ТЕКСТ.
________________________________________

Легенда, однако, росла и летела, и долетела, наконец, куда следует - в Петербург. Незадолго до этого пришло в Петербург другое донесение, представлявшее Бестужева к награде. Он имел все права на эту награду. Храбрость, которую он проявил во всех экспедициях и, главным образом, во время осады Дербента Кази-Муллою, создала ему широкую известность среди военных. Он ею гордился по праву и, конечно, желал отличия, хотя и говорил с грустью: «Знаю, что мне ничего не дадут, хоть бы я взял звезду с неба». И вот в 1832 году за осаду Дербента были присланы в батальон два георгиевских креста.

«Как достойнейшего, - писал Бестужев матери, - выбрали меня солдаты, ротные командиры и сам подполковник (его злейший враг Васильев). Но он трус. Вместо того чтобы по общему порядку возложить на меня крест и донести о том, он спрашивает разрешение - возложить ли? Разумеется, это пошло в долгий ящик и, может, даром. Вот как мимо текут все мои награды. Сами все боятся наградить, а представить царю ленятся»...

________________________________________

ИСХОДНЫЕ ДАННЫЕ.

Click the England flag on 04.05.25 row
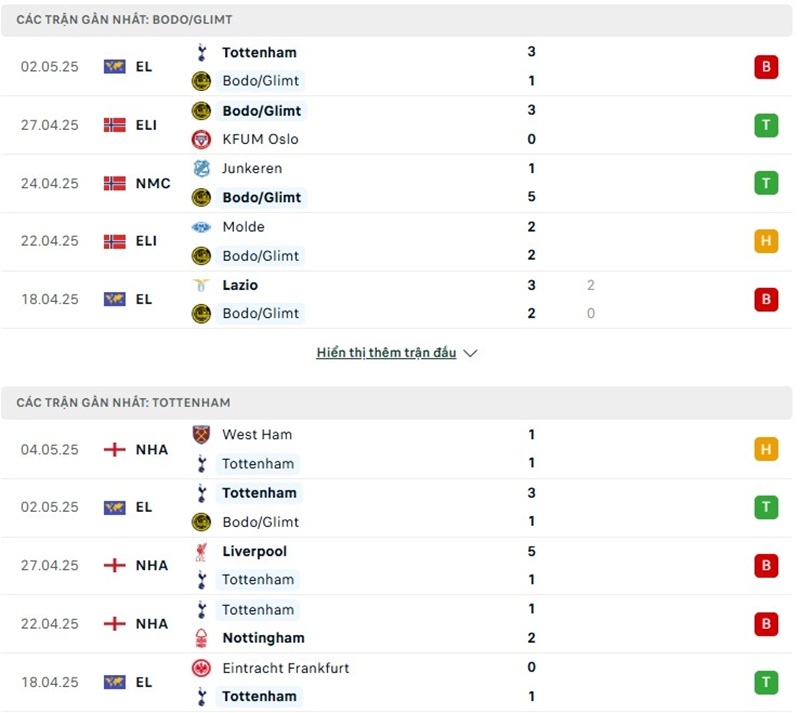 click(x=114, y=449)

________________________________________

УСЛОВИЯ ЗАДАНИЯ. Воспроизведите без изменений часть отрывка о Бестужеве от слов «Легенда, однако, росла» до слов «два георгиевских креста.» включительно.

РЕЗУЛЬТАТ ВЫПОЛНЕНИЯ.
Легенда, однако, росла и летела, и долетела, наконец, куда следует - в Петербург. Незадолго до этого пришло в Петербург другое донесение, представлявшее Бестужева к награде. Он имел все права на эту награду. Храбрость, которую он проявил во всех экспедициях и, главным образом, во время осады Дербента Кази-Муллою, создала ему широкую известность среди военных. Он ею гордился по праву и, конечно, желал отличия, хотя и говорил с грустью: «Знаю, что мне ничего не дадут, хоть бы я взял звезду с неба». И вот в 1832 году за осаду Дербента были присланы в батальон два георгиевских креста.